• [The request]:
Quote the entries word for word, starting at the line containing "Click Nintendo Switch thumbnail at 02:01 PM" and ending at the line containing "will (504, 100).".

[Records]
---+---
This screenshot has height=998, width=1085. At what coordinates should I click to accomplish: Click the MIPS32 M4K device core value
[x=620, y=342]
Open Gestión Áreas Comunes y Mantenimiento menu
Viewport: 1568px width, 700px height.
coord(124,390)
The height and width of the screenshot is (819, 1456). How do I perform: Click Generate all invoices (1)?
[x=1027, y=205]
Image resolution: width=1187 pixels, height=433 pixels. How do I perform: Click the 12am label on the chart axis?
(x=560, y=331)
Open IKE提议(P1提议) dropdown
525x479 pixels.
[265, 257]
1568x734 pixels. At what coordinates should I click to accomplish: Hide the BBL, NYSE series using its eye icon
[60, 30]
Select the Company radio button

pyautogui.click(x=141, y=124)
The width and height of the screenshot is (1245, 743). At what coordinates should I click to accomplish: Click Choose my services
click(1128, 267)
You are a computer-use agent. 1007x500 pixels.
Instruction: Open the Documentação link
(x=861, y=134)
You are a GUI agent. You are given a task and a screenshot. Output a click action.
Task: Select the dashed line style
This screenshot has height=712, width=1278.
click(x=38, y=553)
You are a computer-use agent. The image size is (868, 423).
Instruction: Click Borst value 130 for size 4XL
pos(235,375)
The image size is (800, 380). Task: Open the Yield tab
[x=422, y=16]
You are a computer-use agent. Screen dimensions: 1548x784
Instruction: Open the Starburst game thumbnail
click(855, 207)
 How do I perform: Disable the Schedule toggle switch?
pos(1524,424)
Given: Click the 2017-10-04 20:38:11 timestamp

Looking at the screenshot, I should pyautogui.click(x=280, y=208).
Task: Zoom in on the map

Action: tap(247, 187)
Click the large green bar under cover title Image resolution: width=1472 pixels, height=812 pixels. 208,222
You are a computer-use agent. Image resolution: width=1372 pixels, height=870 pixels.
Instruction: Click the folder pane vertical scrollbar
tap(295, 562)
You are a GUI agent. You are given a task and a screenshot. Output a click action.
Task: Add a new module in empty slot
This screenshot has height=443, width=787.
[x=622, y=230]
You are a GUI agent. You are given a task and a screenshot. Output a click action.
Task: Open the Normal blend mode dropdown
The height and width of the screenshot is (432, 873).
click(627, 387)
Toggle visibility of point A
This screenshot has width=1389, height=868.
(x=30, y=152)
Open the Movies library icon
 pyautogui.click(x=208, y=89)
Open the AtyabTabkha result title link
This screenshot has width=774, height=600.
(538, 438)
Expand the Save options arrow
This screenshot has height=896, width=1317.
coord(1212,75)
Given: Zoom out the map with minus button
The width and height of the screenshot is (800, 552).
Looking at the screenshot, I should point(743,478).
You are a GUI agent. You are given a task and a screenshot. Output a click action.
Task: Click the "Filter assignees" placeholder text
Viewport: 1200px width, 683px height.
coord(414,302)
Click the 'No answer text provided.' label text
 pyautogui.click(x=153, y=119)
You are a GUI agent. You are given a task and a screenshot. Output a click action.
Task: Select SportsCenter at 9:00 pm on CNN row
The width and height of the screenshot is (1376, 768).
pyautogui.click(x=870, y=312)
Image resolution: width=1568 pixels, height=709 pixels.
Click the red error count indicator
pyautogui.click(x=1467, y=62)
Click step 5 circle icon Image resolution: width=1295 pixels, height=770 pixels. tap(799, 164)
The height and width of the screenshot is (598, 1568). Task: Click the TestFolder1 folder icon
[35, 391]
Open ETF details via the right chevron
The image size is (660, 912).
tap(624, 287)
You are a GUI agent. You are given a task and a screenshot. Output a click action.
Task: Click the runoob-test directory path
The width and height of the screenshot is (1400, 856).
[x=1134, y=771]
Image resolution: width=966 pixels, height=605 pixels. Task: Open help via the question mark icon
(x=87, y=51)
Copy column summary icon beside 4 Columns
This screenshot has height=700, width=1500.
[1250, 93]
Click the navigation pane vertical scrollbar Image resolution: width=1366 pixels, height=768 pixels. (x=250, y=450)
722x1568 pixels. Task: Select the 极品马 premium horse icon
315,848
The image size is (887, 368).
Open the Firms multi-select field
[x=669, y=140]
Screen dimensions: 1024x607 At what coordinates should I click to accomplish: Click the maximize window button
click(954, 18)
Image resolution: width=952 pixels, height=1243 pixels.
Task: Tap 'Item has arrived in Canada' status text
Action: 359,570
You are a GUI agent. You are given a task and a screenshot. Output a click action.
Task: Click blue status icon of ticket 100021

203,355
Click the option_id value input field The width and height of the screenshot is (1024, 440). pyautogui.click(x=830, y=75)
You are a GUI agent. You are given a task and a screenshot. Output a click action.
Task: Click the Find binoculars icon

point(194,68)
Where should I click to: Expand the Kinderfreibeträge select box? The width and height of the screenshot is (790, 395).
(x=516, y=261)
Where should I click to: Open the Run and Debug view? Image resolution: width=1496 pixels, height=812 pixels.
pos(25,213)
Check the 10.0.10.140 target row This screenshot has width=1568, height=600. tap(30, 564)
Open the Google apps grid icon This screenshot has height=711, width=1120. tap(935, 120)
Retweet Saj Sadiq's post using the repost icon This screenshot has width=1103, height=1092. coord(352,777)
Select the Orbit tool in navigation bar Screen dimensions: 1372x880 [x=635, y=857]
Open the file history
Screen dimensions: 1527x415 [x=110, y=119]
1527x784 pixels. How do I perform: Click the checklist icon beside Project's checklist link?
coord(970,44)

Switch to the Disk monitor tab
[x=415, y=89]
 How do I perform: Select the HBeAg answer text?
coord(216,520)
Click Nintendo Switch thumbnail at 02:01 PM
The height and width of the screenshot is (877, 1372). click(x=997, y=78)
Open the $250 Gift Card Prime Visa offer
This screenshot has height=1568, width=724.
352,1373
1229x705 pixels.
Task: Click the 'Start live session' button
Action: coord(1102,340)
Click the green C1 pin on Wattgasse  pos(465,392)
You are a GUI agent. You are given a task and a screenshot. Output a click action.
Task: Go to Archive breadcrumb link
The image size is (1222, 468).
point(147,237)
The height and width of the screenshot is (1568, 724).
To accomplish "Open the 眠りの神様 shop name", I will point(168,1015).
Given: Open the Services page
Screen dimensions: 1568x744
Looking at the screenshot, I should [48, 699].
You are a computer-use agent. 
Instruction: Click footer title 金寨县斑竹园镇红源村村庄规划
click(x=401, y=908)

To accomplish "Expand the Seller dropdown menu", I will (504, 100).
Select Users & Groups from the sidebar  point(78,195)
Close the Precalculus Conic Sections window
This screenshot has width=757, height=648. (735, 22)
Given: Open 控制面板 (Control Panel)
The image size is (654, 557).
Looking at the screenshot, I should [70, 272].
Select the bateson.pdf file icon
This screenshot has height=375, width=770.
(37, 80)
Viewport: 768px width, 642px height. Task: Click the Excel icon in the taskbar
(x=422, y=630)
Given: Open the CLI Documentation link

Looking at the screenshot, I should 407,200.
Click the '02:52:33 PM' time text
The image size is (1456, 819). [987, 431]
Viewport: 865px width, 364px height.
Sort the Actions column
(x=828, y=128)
---+---
• [Response below]:
Click Nintendo Switch thumbnail at 02:01 PM
The height and width of the screenshot is (877, 1372). click(x=997, y=78)
Open the $250 Gift Card Prime Visa offer
This screenshot has height=1568, width=724.
352,1373
1229x705 pixels.
Task: Click the 'Start live session' button
Action: coord(1102,340)
Click the green C1 pin on Wattgasse  pos(465,392)
You are a GUI agent. You are given a task and a screenshot. Output a click action.
Task: Go to Archive breadcrumb link
The image size is (1222, 468).
point(147,237)
The height and width of the screenshot is (1568, 724).
To accomplish "Open the 眠りの神様 shop name", I will point(168,1015).
Given: Open the Services page
Screen dimensions: 1568x744
Looking at the screenshot, I should [48, 699].
You are a computer-use agent. 
Instruction: Click footer title 金寨县斑竹园镇红源村村庄规划
click(x=401, y=908)

To accomplish "Expand the Seller dropdown menu", I will (504, 100).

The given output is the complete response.